The core areas of mental health education programs approved by the Council for Accreditation of Counseling and Related Educational Programs (CACREP) include:
•Diagnosis and psychopathology
•Psychotherapy
•Psychological testing and assessment
•Professional orientation
•Research and program evaluation
•Group counseling
•Human growth and development
•Counseling theory
•Social and cultural foundations
•Lifestyle and career development
•Supervised practicum and internship.

Licensure requirements for clinical mental health counselors are equivalent to those for clinical social workers and marriage and family therapists, two other disciplines that require a master's degree for independent status, according to the AMHCA. A licensed clinical mental health counselor has met or exceeded the following professional qualifications:
•Earned a master's degree in counseling or a closely related mental health discipline;
•Completed a minimum of two years post-master's clinical work under the supervision of a licensed or certified mental health professional; and
•Passed a state-developed or national licensure or certification examination.
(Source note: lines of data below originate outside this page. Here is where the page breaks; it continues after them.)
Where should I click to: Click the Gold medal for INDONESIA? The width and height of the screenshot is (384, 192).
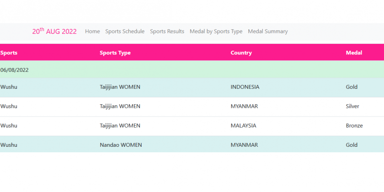352,87
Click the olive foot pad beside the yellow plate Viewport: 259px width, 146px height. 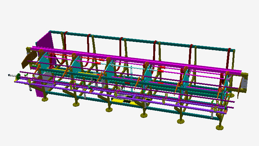click(x=109, y=109)
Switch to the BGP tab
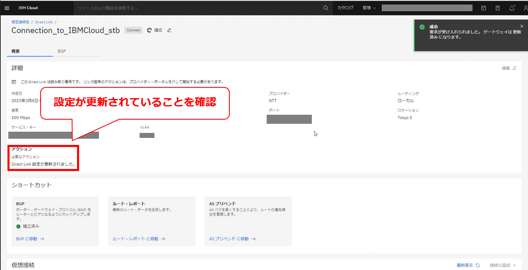This screenshot has width=528, height=270. [62, 51]
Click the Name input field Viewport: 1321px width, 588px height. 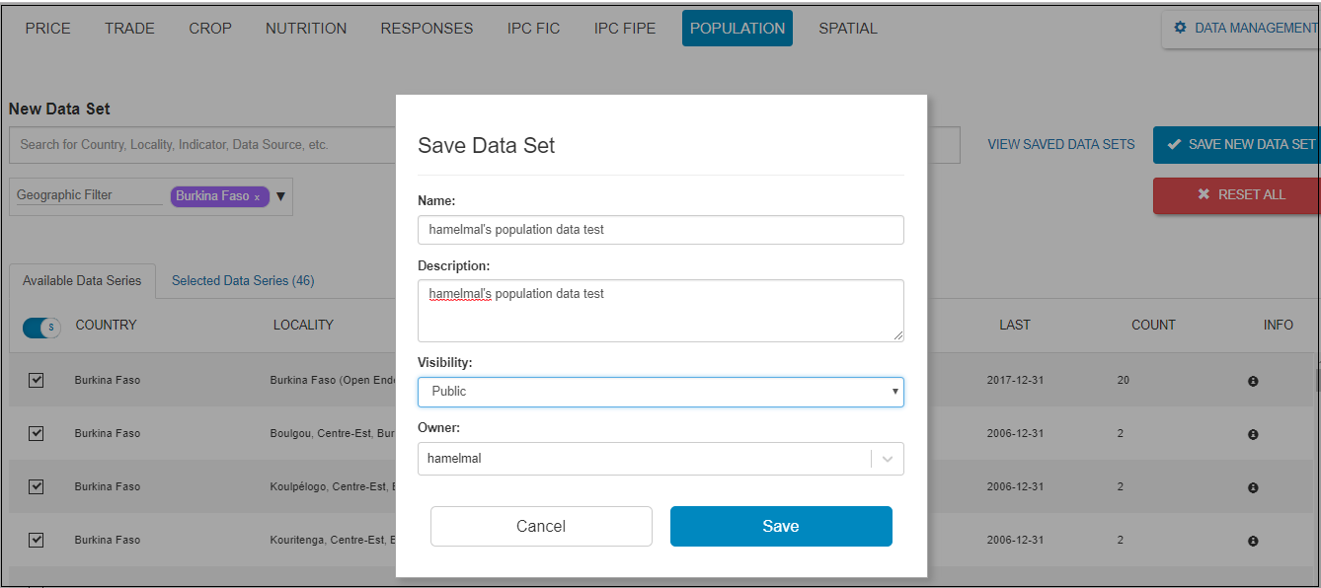661,230
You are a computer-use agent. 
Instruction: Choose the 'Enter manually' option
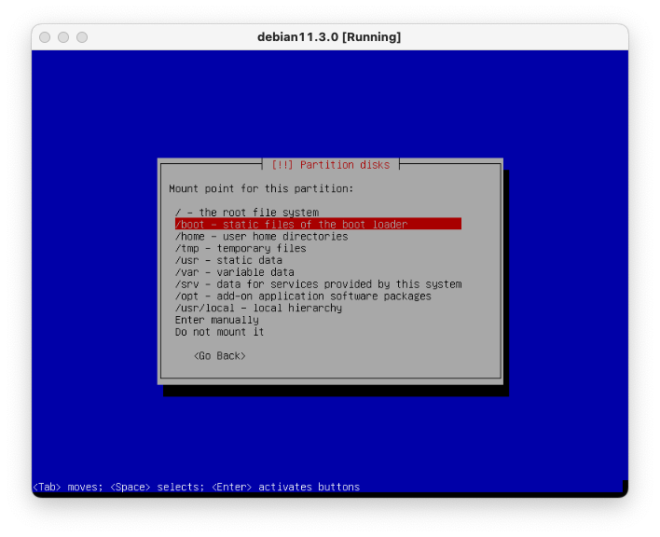216,321
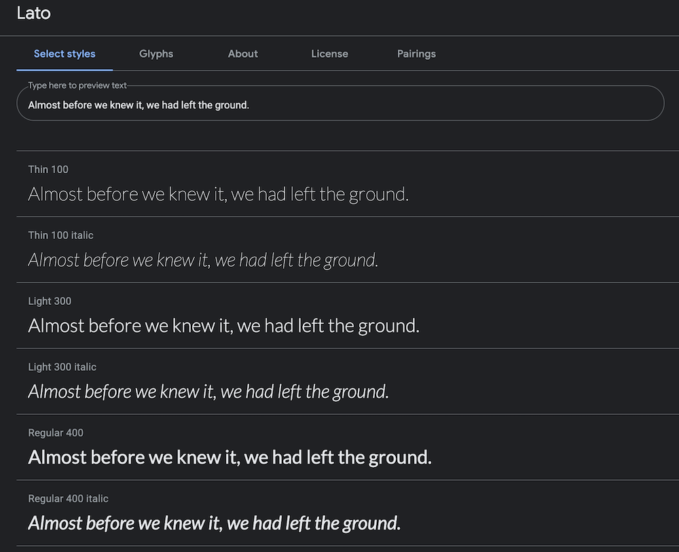679x552 pixels.
Task: Choose the Light 300 preview sentence
Action: tap(223, 326)
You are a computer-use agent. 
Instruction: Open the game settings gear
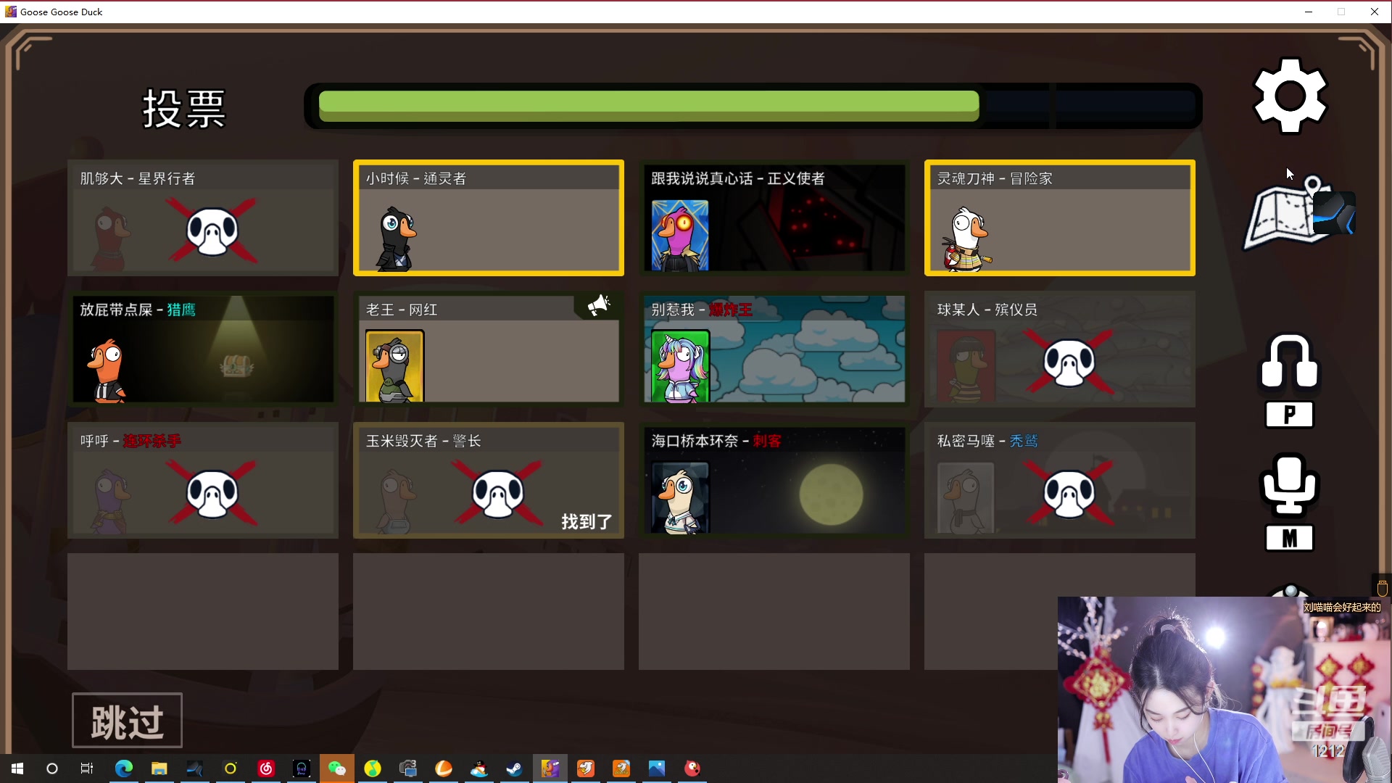(x=1290, y=96)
The earliest signs of progress in therapy often manifest as increasing awareness of the various ways in which one is "stuck." Relatively early in treatment, according to Dallas Whole Life Counseling, one may likely begin to recognize self-defeating patterns or habits of thinking, feeling and behaving without necessarily being able to change them immediately. Later, after watching these habits at work and discussing with the therapist the causes and effects of these habits, the individual is able to make changes and let go of old patterns. As this self-actualization process deepens, one begins to feel more natural, spontaneous and at ease in all areas of life. Genuine emotions come more freely and relationships deepen. Old patterns of worrying and obsessing become much less disruptive. Rather than being obstacles to the treatment process, these times of increased anxiety, frustration and confusion can propel the therapeutic process to higher levels of self-awareness and more satisfying life experiences. To make the most of such difficulties, however, the client should openly discuss these feelings with the therapist so that seeming treatment obstacles can be used adaptively to further the process.

Mental health counseling has many forms and treatment options based on the issue you may be experiencing. It is best to consult with professionals who can guide you to the best therapist or counselor suited to handle your particular concerns, fears, anxieties, or other mental issues.